### The exercise
Copy out the rows below, swapping "sidebar icon" for "side menu icon" and keeping everything else the same.

### Source records
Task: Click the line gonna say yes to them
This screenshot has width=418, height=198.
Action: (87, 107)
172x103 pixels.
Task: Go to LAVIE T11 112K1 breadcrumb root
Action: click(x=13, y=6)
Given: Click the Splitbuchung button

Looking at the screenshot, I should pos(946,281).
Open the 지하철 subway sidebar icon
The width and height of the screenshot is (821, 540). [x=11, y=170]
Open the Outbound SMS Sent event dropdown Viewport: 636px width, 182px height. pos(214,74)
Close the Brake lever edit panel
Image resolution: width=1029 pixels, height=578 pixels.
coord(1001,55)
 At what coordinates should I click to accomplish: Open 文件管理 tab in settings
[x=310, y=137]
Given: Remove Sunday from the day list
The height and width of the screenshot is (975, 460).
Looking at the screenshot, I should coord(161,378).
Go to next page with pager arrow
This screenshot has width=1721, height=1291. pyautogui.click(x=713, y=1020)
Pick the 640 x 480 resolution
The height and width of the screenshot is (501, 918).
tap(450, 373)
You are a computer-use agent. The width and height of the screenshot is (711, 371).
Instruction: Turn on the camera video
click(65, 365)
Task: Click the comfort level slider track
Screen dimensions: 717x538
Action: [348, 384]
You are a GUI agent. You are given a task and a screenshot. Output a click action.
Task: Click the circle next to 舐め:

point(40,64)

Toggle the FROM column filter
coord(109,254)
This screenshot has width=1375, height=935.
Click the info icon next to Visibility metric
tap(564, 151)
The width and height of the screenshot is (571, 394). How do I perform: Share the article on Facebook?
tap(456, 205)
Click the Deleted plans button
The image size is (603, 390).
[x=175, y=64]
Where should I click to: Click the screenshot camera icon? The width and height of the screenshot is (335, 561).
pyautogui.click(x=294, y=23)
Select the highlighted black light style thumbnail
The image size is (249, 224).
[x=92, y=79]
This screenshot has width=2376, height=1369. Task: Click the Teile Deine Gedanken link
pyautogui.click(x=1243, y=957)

### Right answer
Task: Click the line gonna say yes to them
This screenshot has width=418, height=198.
Action: (87, 107)
172x103 pixels.
Task: Go to LAVIE T11 112K1 breadcrumb root
Action: click(x=13, y=6)
Given: Click the Splitbuchung button

Looking at the screenshot, I should pos(946,281).
Open the 지하철 subway side menu icon
The width and height of the screenshot is (821, 540). [x=11, y=170]
Open the Outbound SMS Sent event dropdown Viewport: 636px width, 182px height. pos(214,74)
Close the Brake lever edit panel
Image resolution: width=1029 pixels, height=578 pixels.
coord(1001,55)
 At what coordinates should I click to accomplish: Open 文件管理 tab in settings
[x=310, y=137]
Given: Remove Sunday from the day list
The height and width of the screenshot is (975, 460).
Looking at the screenshot, I should coord(161,378).
Go to next page with pager arrow
This screenshot has width=1721, height=1291. pyautogui.click(x=713, y=1020)
Pick the 640 x 480 resolution
The height and width of the screenshot is (501, 918).
tap(450, 373)
You are a computer-use agent. The width and height of the screenshot is (711, 371).
Instruction: Turn on the camera video
click(65, 365)
Task: Click the comfort level slider track
Screen dimensions: 717x538
Action: [348, 384]
You are a GUI agent. You are given a task and a screenshot. Output a click action.
Task: Click the circle next to 舐め:

point(40,64)

Toggle the FROM column filter
coord(109,254)
This screenshot has width=1375, height=935.
Click the info icon next to Visibility metric
tap(564, 151)
The width and height of the screenshot is (571, 394). How do I perform: Share the article on Facebook?
tap(456, 205)
Click the Deleted plans button
The image size is (603, 390).
[x=175, y=64]
Where should I click to: Click the screenshot camera icon? The width and height of the screenshot is (335, 561).
pyautogui.click(x=294, y=23)
Select the highlighted black light style thumbnail
The image size is (249, 224).
[x=92, y=79]
This screenshot has width=2376, height=1369. Task: Click the Teile Deine Gedanken link
pyautogui.click(x=1243, y=957)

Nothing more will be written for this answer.